Like all areas of the nation, COVID-19 has made its impact felt on extracurricular activities in Calhoun County, Mississippi.
Two of the county’s football teams have had games canceled due to their opponent coming down with the virus, and the band at Calhoun City High School has had multiple members in quarantine over the course of the season. Calhoun City earned a forfeit win over division rival East Webster two weeks ago due to the EWHS having positive COVID tests, and Vardaman High School gained a division win over Okolona for the same reason a week later. Head coach of Bruce High School, Jamaal Jackson, also missed his team’s jamboree due to being in quarantine to start the season.
Although Vardaman and Calhoun City football have both benefitted in the win column due to opponent forfeits, having games canceled can cause difficulties in preparation for teams, as illustrated by Calhoun City head coach M.D. Jennings.
“I think it hurt us not playing that week, coming basically off a BYE,” Jennings said. “I think we were a little rusty. So much of our offense relies on timing, but I guess from a mental standpoint, I preach to our kids, that could easily be us.”
Jennings states that for his team, the focus goes beyond staying safe at school and the fieldhouse.
“We’ve got to make sure we do the right things not only at the field, but in the community also to make sure we remain safe,” Jennings said. “We’re just doing the little things and have got to stay on top of it.”
Those “little things” include social distancing while indoors, wearing masks and purchasing neck gaiters for the team prior to the season.
Jennings, a first-year head coach, has found the issues presented by COVID-19 to be particularly challenging as he has become acclimated to his new job this season.

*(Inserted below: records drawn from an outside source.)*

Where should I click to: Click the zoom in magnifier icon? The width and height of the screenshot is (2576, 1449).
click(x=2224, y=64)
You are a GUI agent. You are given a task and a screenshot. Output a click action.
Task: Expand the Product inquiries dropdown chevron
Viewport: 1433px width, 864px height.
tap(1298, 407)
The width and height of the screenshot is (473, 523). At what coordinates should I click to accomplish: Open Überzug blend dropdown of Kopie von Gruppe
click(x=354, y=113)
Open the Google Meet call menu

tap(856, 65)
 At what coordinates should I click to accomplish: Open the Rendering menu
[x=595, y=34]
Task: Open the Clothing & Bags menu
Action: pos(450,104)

“We’ve got to make sure we do the right things not only at the field, but in the community also to make sure we remain safe. We’re just doing the little things and have got to stay on top of it.”M.D. Jennings, Calhoun City head football coach
“It’s been tough,” Jennings said. “I just tell the kids and staff that we’ve got to roll with the punches. When something goes wrong, it’s my mindset that things could always be worse.”
Vardaman head coach Brennan Pugh is also young, in only his second season at the helm of the Rams’ program and has seen challenges as a result of the virus in 2020. Last week, Pugh had a death in the family, so the cancelation of the Okolona game actually helped the youthful playcaller in a sense.
“Obviously in the win column, it affected us that way,” Pugh said, “but to be honest, for me personally, it kind of helped me out. Obviously, I hate that we won’t be able to get it back, but we’re not the only team to have to deal with it. We have to move on and get ready for the next one.”
Although the issues presented by COVID-19 have been unique this season, Pugh believes every week produces special challenges, and he is taking the challenges as they come.
“It’s definitely presented new challenges, but I feel like every year there are some challenges that you’ve got to adapt and overcome,” Pugh said. “It would be one thing if we were the only ones having to do it, but everybody is dealing with the same thing, so we just do the best we can with it and control what we can control.”
Pugh, like Jennings and other coaches around Mississippi, are practicing what he describes as “common sense” measures like social distancing and constant washing of equipment, but that still doesn’t fully eliminate the risk of spreading the virus. Pugh himself had to quarantine due to contact tracing earlier this season and coached two games from a construction lift in his backyard adjacent to Carter Field.
“Thankfully, so far, we haven’t had any issues with besides me having to miss because of close contact, and hopefully we can keep it that way,” Pugh said.
“It’s definitely presented new challenges, but I feel like every year there are some challenges that you’ve got to adapt and overcome.”Brennan Pugh, Vardaman High School head football coach
The impact of COVID-19 hasn’t been limited to football, however. Just ask Calhoun City band director Hannah Irby who has seen multiple rounds of band members quarantined in this shortened season thus far.
“We had band camp scheduled for the last three weeks of July, and I got exposed to COVID from a band mom,” Irby said. “So, we only had three days instead of three weeks.”
This past week’s game against Eupora was the first time Calhoun City’s band has performed at halftime since early September. Although City’s band routine has been unorthodox due to the virus, they plan to travel to rival Bruce this Friday.
“Hopefully, we’ll make it to this game without anything happening,” Irby said. “We’re planning on going to Bruce, but it’s been rough.”
Irby is fresh out of college and in her first year as Calhoun City’s band director, something that has made adapting to this world of COVID-19 even more difficult like her coaching counterparts.
“It’s been rough,” Irby said.” Thankfully, college makes you good at stress management, but being the only one and dealing with COVID, I’ve had to call numerous mentor directors and just ask them what I should do. That’s the only thing that’s kept my sanity.”
In the midst of the hectic season, Irby is pleased that the Wildcat band can play part of its routine, but, obviously, her expectations have been altered due to all the speedbumps encountered along the way.
“We can play two out of three songs, so that’s the best I think we can ask for at this point,” Irby said.